#### [Directive]
Rewrite the records below, replacing each "Search" with "Find" and keeping everything else the same.

#### [Data for this exercise]
--------------------------------

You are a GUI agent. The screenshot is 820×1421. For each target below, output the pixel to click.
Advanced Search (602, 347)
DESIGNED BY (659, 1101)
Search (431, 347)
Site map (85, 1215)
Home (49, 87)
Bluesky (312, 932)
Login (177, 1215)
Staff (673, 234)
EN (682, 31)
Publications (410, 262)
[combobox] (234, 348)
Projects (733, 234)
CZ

--------------------------------

#### [The reply]
You are a GUI agent. The screenshot is 820×1421. For each target below, output the pixel to click.
Advanced Find (602, 347)
DESIGNED BY (659, 1101)
Find (431, 347)
Site map (85, 1215)
Home (49, 87)
Bluesky (312, 932)
Login (177, 1215)
Staff (673, 234)
EN (682, 31)
Publications (410, 262)
[combobox] (234, 348)
Projects (733, 234)
CZ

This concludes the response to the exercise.